Page MenuHomePhabricator

[Regression] Many url values have a malformed subdomain in wiki meta_p database table
Closed, ResolvedPublic

Description

As of late, the urls are broken for about 60 wikis. It seems something chopped the subdomain part to be 2 characters, which is arbitrary and wrong and breaks urls and/or makes them point to unrelated wikis;

Example:

cewiki ce.wikipedia.org
cebwiki ce.wikipedia.org
..
chwiki ch.wikipedia.org
chrwiki ch.wikipedia.org
chywiki ch.wikipedia.org
..
ganwiki ga.wikipedia.org
gagwiki ga.wikipedia.org
gawiki ga.wikipedia.org

Affected tools end up linking to either broken domains, or linking to the same domain twice with some computing an incorrect result.

See also:

-- MariaDB [meta_p]>
SELECT url, COUNT(*) c FROM wiki GROUP BY url HAVING c>1;
-- 66 rows in set (0.04 sec)

This query should return 0 rows.

Event Timeline

Krinkle created this task.Dec 22 2016, 11:36 PM
Restricted Application added a subscriber: Aklapper. · View Herald TranscriptDec 22 2016, 11:36 PM
Krinkle triaged this task as Unbreak Now! priority.Dec 22 2016, 11:36 PM
Restricted Application added subscribers: Jay8g, TerraCodes. · View Herald TranscriptDec 22 2016, 11:36 PM
Krinkle updated the task description. (Show Details)Dec 22 2016, 11:38 PM

This also affects GUC, as it may now produce a "diff" urls to a revision that doesn't exist on the target domain (or exists but is unrelated).
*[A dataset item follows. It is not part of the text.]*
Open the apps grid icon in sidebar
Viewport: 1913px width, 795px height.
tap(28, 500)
This would be due to https://gerrit.wikimedia.org/r/#/c/325949/7/modules/role/files/labs/db/views/maintain-meta_p.py where the matches = re.match("^(.*)(wik[it].*)", db) and lang = matches.group(1) were changed to lang = db[:2]
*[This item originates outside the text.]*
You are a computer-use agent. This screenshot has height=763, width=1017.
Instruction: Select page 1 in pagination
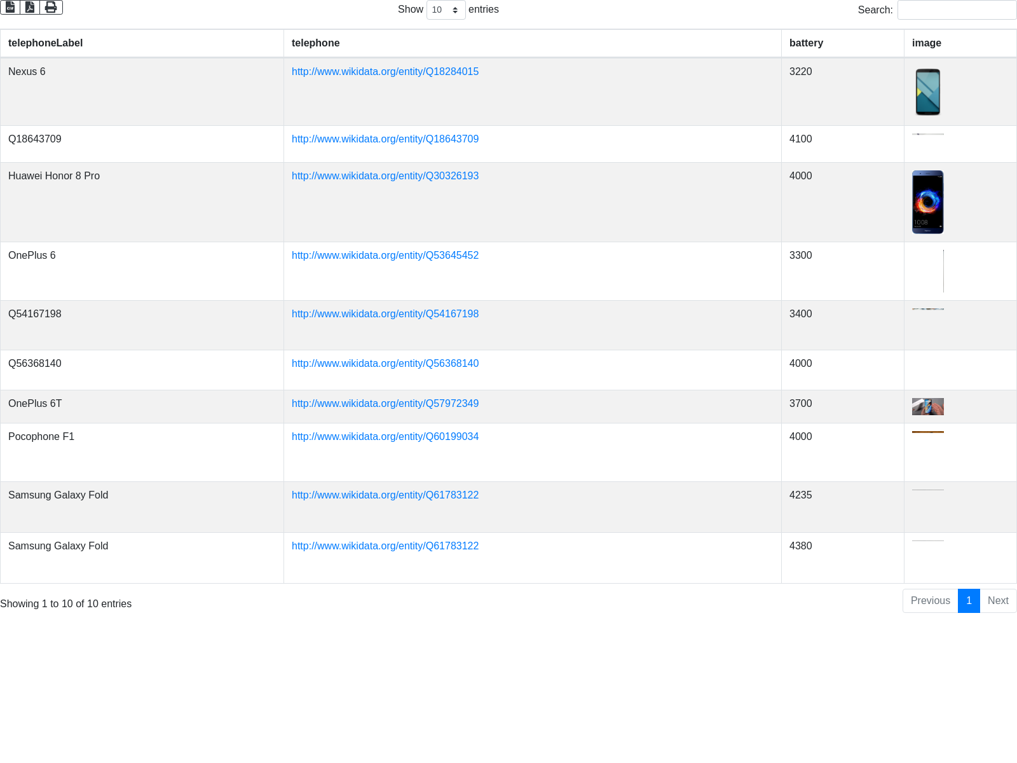click(969, 601)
It was self-merged by @chasemp

chasemp added a subscriber: madhuvishy.

@madhuvishy seems we missed this, can you dig in and figure out the right fix? Running maintain_meta-p on labsdb10[9|10|11] should be fine for evaluating. Live values are still 1001 and 1003 when there is a fix.
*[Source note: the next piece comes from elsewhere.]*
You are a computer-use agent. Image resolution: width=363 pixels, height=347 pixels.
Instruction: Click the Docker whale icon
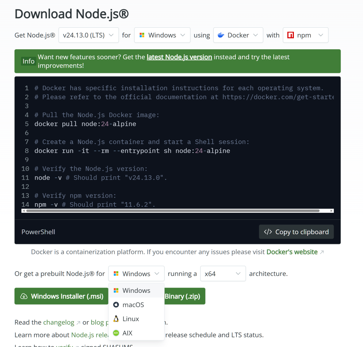coord(221,35)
Wargo added a subscriber: Wargo.Dec 23 2016, 5:58 PM

Change 328929 had a related patch set uploaded (by Madhuvishy):
labsdb: Fix wiki url construction in maintain_meta-p

https://gerrit.wikimedia.org/r/328929

Change 328929 merged by Madhuvishy:
labsdb: Fix wiki url construction in maintain_meta-p

https://gerrit.wikimedia.org/r/328929

Change 328931 had a related patch set uploaded (by Madhuvishy):
labsdb: Fix maintain-meta_p to insert correct url into wiki db

https://gerrit.wikimedia.org/r/328931

Change 328931 merged by Madhuvishy:
labsdb: Fix maintain-meta_p to insert correct url into wiki db

https://gerrit.wikimedia.org/r/328931

I reverted back to the regex @Krenair pointed out to parse language. Should be fixed now everywhere. The script was also inserting underscores in the urls instead of hyphens - also fixed now.

madhuvishy closed this task as Resolved.Dec 23 2016, 8:31 PM

Closing the task now, please reopen if this is still an issue. Thanks!